The human health risk assessment component of the manuscript has several serious issues and I consider that the authors should consider redrafting the manuscript without this section and focussing solely on the soil contamination issues. Some (but not all) of the issues with the risk assessment are:
- The authors have used outdated versions of several key references. Specifically, the 1997 version of the USEPA exposure factors handbook has been used, rather than the 2011 edition, and the 2007 USEPA draft risk assessment of coal combustion wastes has been used, rather than the final risk assessment published in 2014.
- The authors elected to determine exposure through three exposure routes: ingestion, dermal and inhalation. The equations for these exposure routes are presented in equations (3), (4) and (5). Equation (4) dermal exposure contains a term FE, which the authors describe as the dermal exposure ratio, with a value of 0.61. However, in the USEPA equation this term is PC, the chemical-specific dermal permeability constant, which for metals has a value of 0.001. This different will obviously have a large impact on estimates of dermal exposure.
- Equation (5) for inhalation exposure, contains a term PEF, standing for particle emission factor. This factor does not appear in the USEPA RAGS part F guidance on inhalation exposure and it is not further explained by the authors.
- The authors list reference doses in Table 3, mainly references to USEPA 2007. As noted previously, USEPA 2007 has been replaced by USEPA 2014. Neither reference contains dermal reference doses and it uncertain where those in Table 3 have been derived from. The inhalation reference doses are actually reference concentrations (RFCs) and consequently have different units to those identified in the table. Finally, some of the values presented in Table 3 differ from those in the source reference.
- Equations (6) and (7) show the derivation of HIs and HQs. HIs are conventional used to combine estimates of risk across different exposure routes. Table 5 (line 330) states that the contents of the table are HIs but provides separate estimates for each exposure route, presumably HQs.
- In comparing Tables 5 and 6, ingestion is shown as the major route of exposure for non-cancer risks and inhalation as the major route for cancer risk. This is not possible, as the same exposure estimates should be used for both cancer and non-cancer risk assessments.

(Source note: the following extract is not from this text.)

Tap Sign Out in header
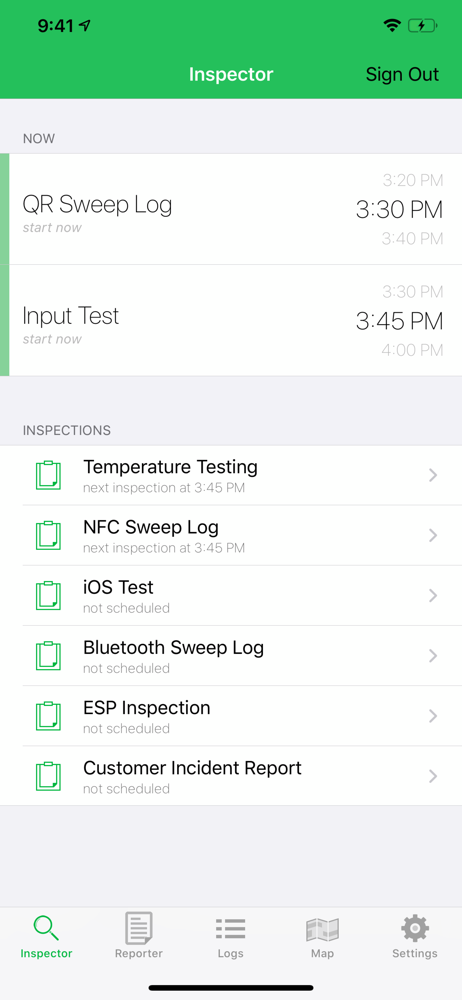The image size is (462, 1000). [x=402, y=74]
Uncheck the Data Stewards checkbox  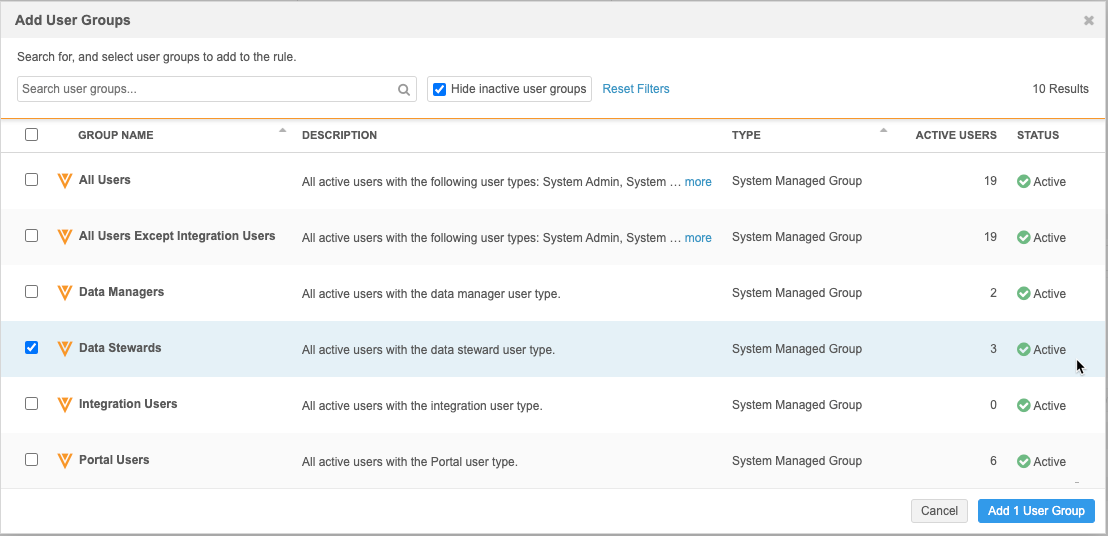[x=31, y=348]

- Lines 350-351. The authors determine cancer risk separately for children and adults. This approach is incorrect, as the cancer potency factors refer to exposure over a lifetime. A lifestage weighted exposure could have been used or the adult exposure, as a satisfactory surrogate for lifetime exposure.
- The authors make no mention of the exposure of the population to metals through other sources of exposure. In most cases, dietary exposure will be the major source of exposure, with drinking-water also contributing in some cases. Without an indication of the magnitude of exposure from these sources, the risk estimates from soil only will underestimate the human health risk. These sources of exposure are likely to also be impact by the contamination sources mentioned in the paper.